2017/01/11 22:38  投稿

/dev/nst0は、自動的に巻き戻されないテープ装置のデバイスです。
- 図の⑧まで書き込んだ場合、テープドライブのヘッドが最後のEOFを書き込んだ直後で、テープは停まっています。
- 再びテープデバイスに書き込むと、そのEOFの後に、データ (と、もうひとつのEOF) が書き込まれます。/dev/nst0に書き込んだのなら、再びテープは最後のEOFの直後で停まります [1]。

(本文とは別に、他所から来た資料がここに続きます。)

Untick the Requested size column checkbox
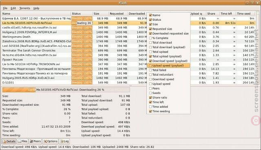click(150, 29)
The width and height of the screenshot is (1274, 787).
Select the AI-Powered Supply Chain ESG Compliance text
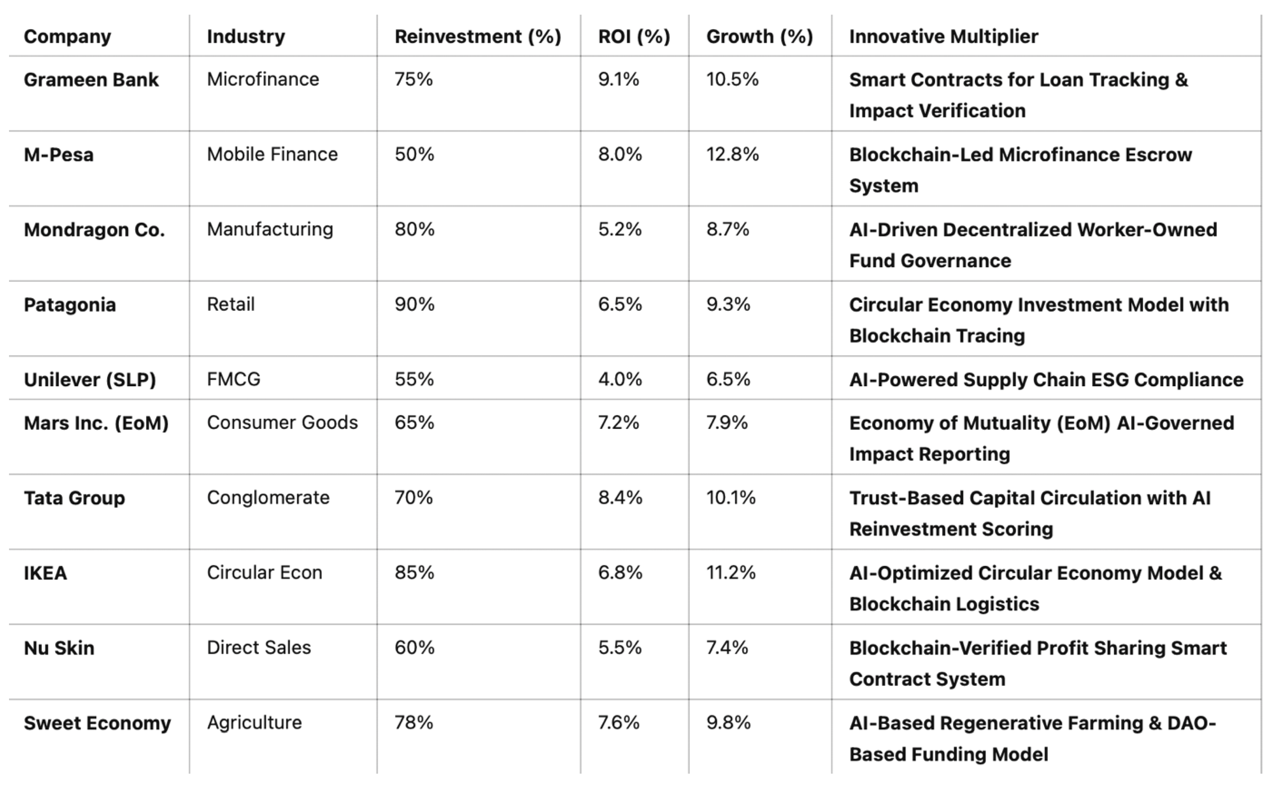1046,379
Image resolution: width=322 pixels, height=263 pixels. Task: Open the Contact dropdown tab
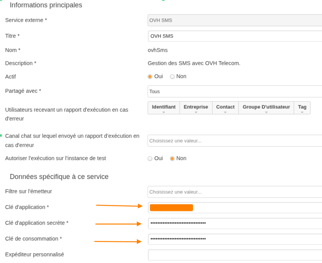click(225, 108)
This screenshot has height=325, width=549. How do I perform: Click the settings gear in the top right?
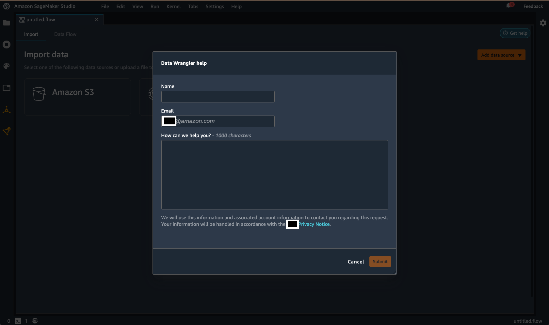543,23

テープには、EOFで区切られた複数のデータブロック (レコード) が記録されることになります。
mt(1)コマンドを使えば、レコードからレコードへ移動できます。次のEOFの位置まで移動することで次のレコードの先頭へ、前の前のEOFの位置まで移動することで前のレコードの先頭へ移動できます (詳しくは``man mt``して下さい)。これにより、特定のレコードへ移動した上で、そのレコードの内容を読み取ったり、またはデータを書き込んでレコードの内容を更新したりできます (当然、書き込むデータは元のレコードより長くてはいけません。次のレコードを上書きして壊してしまいますから)。
こうして、1本のテープに複数のデータを格納して管理することができます (もっとも、データを区別する方法は「テープの最初から何番目のレコードか」ということだけです。ディスク上のファイルシステムのようにファイル名をつけたりディレクトリで分けたりはできません) [2]。
ところで、テープにはもともと何か書いてあったかもしれません。新たに書き込みして途中まで上書きした場合、上書きした場所より後にあるレコードは、まだ読み出せるかもしれません。途中まで上書きされたレコードについては、残りのデータも壊れてもう読み出せないかもしれません。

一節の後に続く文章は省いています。